Selected excerpt —
= Cecil Coward =

Sir Cecil Allen Coward (27 December 1845 – 27 July 1938) was a British lawyer who grew up in New Zealand.

Cecil Allen Coward was born at 11 Minerva Terrace, Islington, London, on 27 December 1845, the second child and only son of John William Smith Coward (1815–1888), a surgeon, and his first wife, Anna Eliza, née Bemfield (d. 1847).

In late 1856, the family emigrated to New Zealand, arriving in Wellington Harbour on the Philip Laing and then settling in Christchurch. His father's second wife, Jane Helen Georgina, née MacFarlane, was thus reunited with her father. Lt Dugald MacFarlane, a Waterloo-veteran, had come to Christchurch on , one of First Four Ships, in 1850. In August 1865, Coward passed his matriculation examination and later that year, he returned to England to train as a barrister.

Coward joined Thomas and Hollams, which evolved to become Coward,

Chance & Co. (and which would eventually become one of the United Kingdom's leading law firms through its 1987 merger with Clifford Turner to form Clifford Chance). In 1910, he succeeded Sir John Hollams as the firm's senior partner. He was knighted in the 1928 Birthday Honours as president of the Law Society, and retired that year.

On 31 Mar 1875, he married Catherine Elizabeth Thomas, the younger daughter of Griffith Thomas, the firm's senior partner from 1862 to 1873 and then a director of the Central Bank. They had eight children: Catherine Evelyn Coward, Catherine Brenda Coward, Cecil Robert Coward, Catherine Maude Coward, Catherine Vivian Coward, Catherine Gladys Coward, Catherine Marjorie Coward, and Cecil John Griffith Coward. Cecil Allen Coward lived in Kensington, London, with his family and servants.

Coward died at his house in 10 Melbury Road, Kensington on 27 July 1938, aged 92.

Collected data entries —
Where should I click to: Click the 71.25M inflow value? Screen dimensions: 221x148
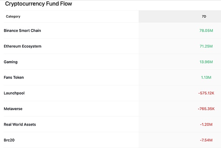click(x=206, y=46)
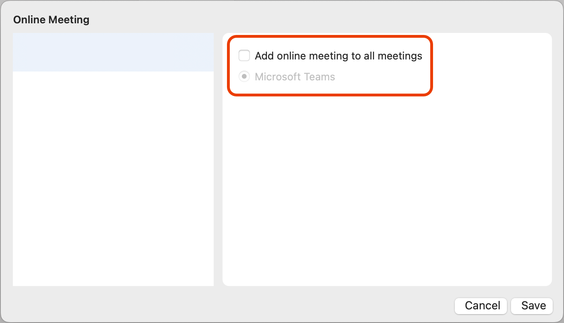Click the word 'Teams' in the provider option
Image resolution: width=564 pixels, height=323 pixels.
click(321, 77)
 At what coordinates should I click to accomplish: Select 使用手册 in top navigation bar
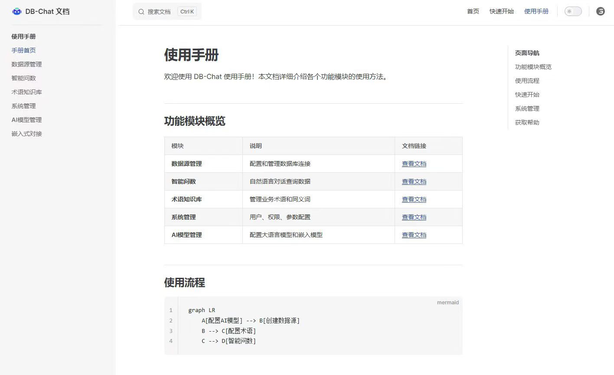tap(536, 11)
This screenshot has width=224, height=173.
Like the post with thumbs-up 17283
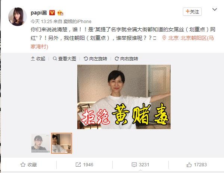[x=197, y=165]
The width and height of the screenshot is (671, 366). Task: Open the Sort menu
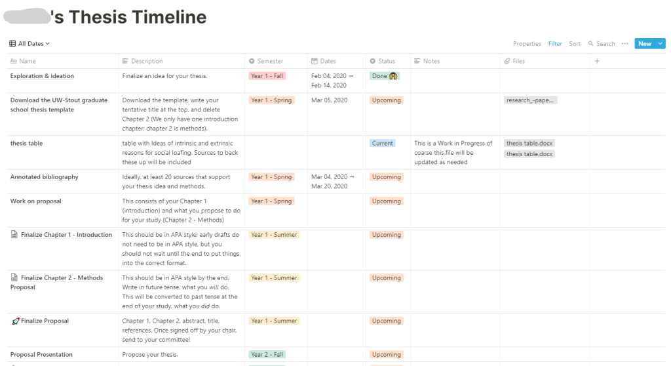[x=575, y=44]
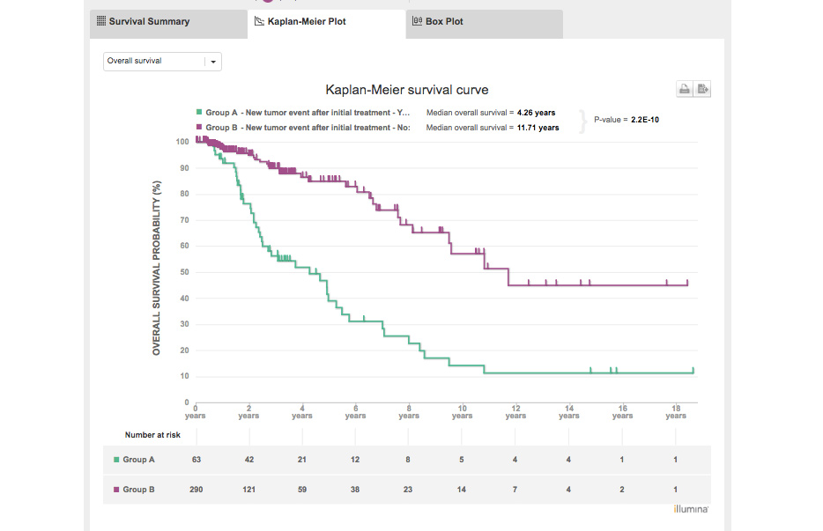Image resolution: width=823 pixels, height=531 pixels.
Task: Click the Box Plot tab icon
Action: pyautogui.click(x=417, y=21)
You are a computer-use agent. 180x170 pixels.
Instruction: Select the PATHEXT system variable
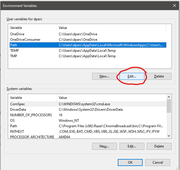(x=18, y=132)
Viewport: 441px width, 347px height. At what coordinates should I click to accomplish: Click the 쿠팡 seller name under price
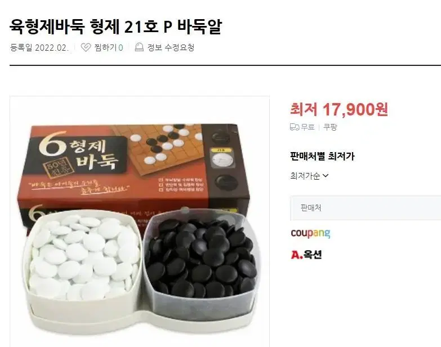330,127
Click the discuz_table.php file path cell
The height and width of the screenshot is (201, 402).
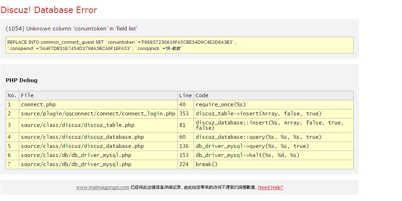(x=77, y=125)
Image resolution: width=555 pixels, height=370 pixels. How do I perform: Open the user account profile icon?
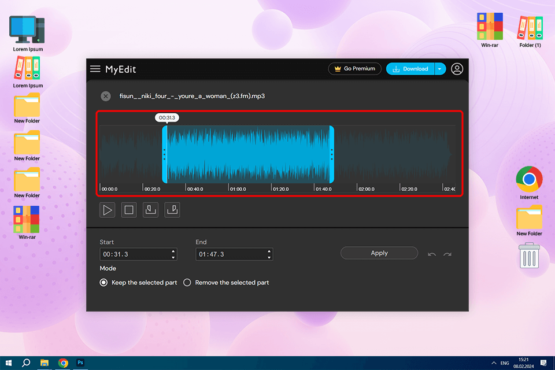click(457, 69)
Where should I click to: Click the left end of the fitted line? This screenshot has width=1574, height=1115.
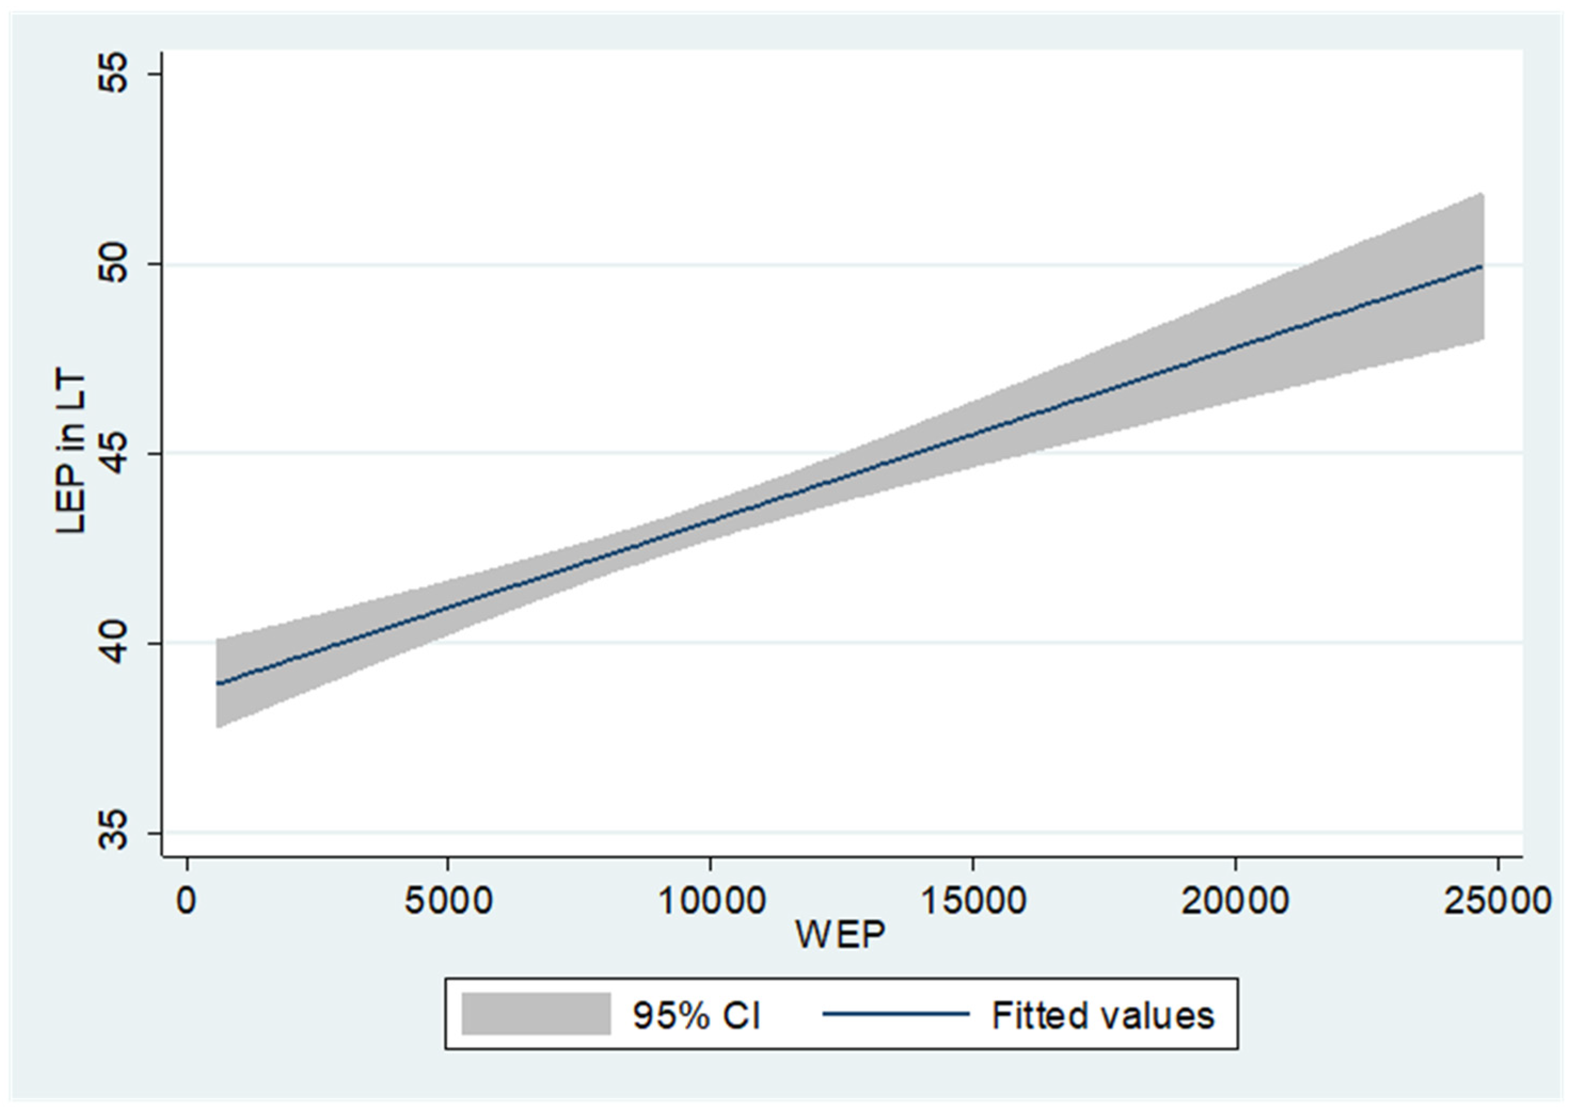[218, 683]
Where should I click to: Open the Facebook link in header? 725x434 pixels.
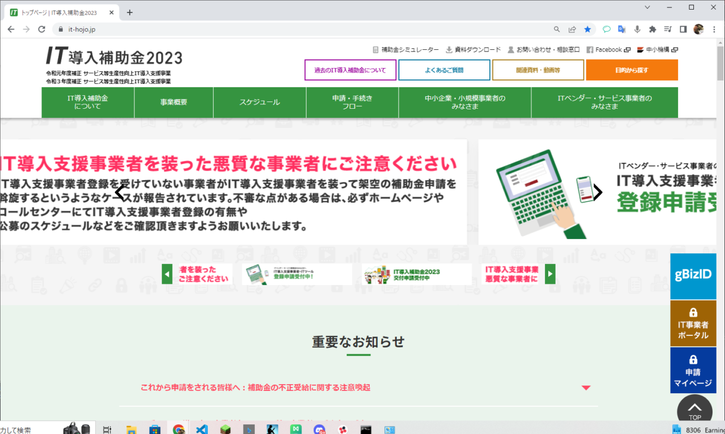coord(608,50)
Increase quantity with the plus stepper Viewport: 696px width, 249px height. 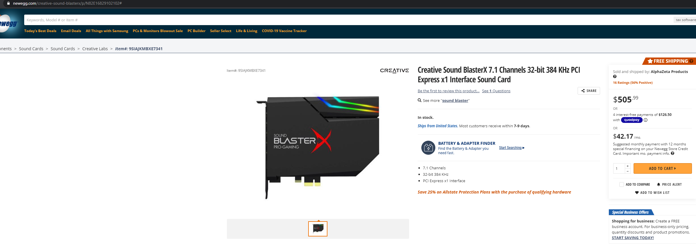627,166
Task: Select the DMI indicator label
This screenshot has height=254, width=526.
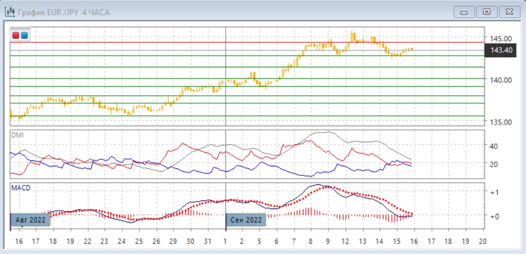Action: point(18,135)
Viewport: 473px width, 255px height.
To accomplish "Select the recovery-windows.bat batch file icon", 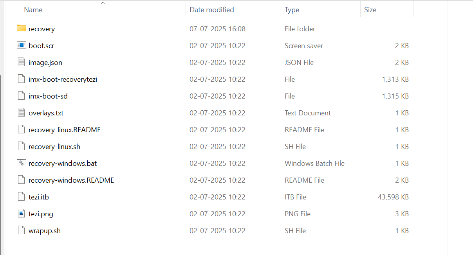I will coord(22,163).
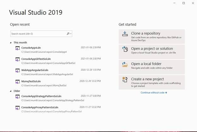Viewport: 197px width, 132px height.
Task: Select Open a local folder option
Action: coord(152,67)
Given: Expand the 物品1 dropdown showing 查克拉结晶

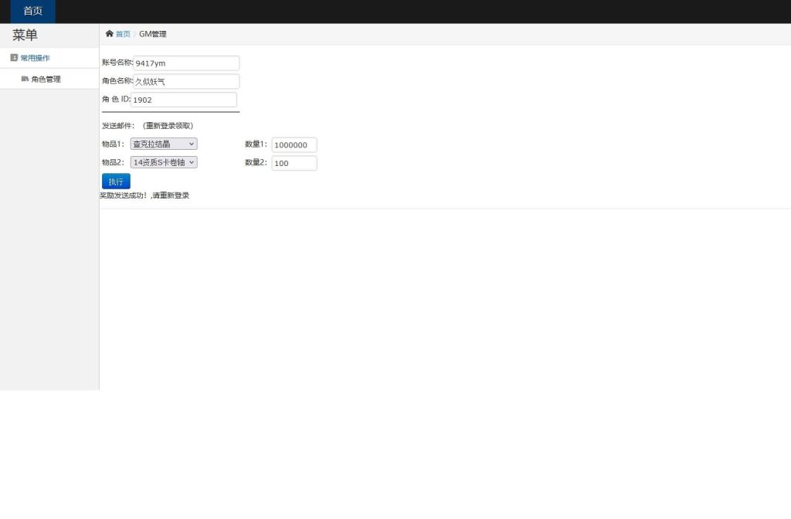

Work item — Reproduce the full Cecil Coward biography word for word, from start to finish.

Answer to this exercise —
= Cecil Coward =

Sir Cecil Allen Coward (27 December 1845 – 27 July 1938) was a British lawyer who grew up in New Zealand.

Cecil Allen Coward was born at 11 Minerva Terrace, Islington, London, on 27 December 1845, the second child and only son of John William Smith Coward (1815–1888), a surgeon, and his first wife, Anna Eliza, née Bemfield (d. 1847).

In late 1856, the family emigrated to New Zealand, arriving in Wellington Harbour on the Philip Laing and then settling in Christchurch. His father's second wife, Jane Helen Georgina, née MacFarlane, was thus reunited with her father. Lt Dugald MacFarlane, a Waterloo-veteran, had come to Christchurch on , one of First Four Ships, in 1850. In August 1865, Coward passed his matriculation examination and later that year, he returned to England to train as a barrister.

Coward joined Thomas and Hollams, which evolved to become Coward,

Chance & Co. (and which would eventually become one of the United Kingdom's leading law firms through its 1987 merger with Clifford Turner to form Clifford Chance). In 1910, he succeeded Sir John Hollams as the firm's senior partner. He was knighted in the 1928 Birthday Honours as president of the Law Society, and retired that year.

On 31 Mar 1875, he married Catherine Elizabeth Thomas, the younger daughter of Griffith Thomas, the firm's senior partner from 1862 to 1873 and then a director of the Central Bank. They had eight children: Catherine Evelyn Coward, Catherine Brenda Coward, Cecil Robert Coward, Catherine Maude Coward, Catherine Vivian Coward, Catherine Gladys Coward, Catherine Marjorie Coward, and Cecil John Griffith Coward. Cecil Allen Coward lived in Kensington, London, with his family and servants.

Coward died at his house in 10 Melbury Road, Kensington on 27 July 1938, aged 92.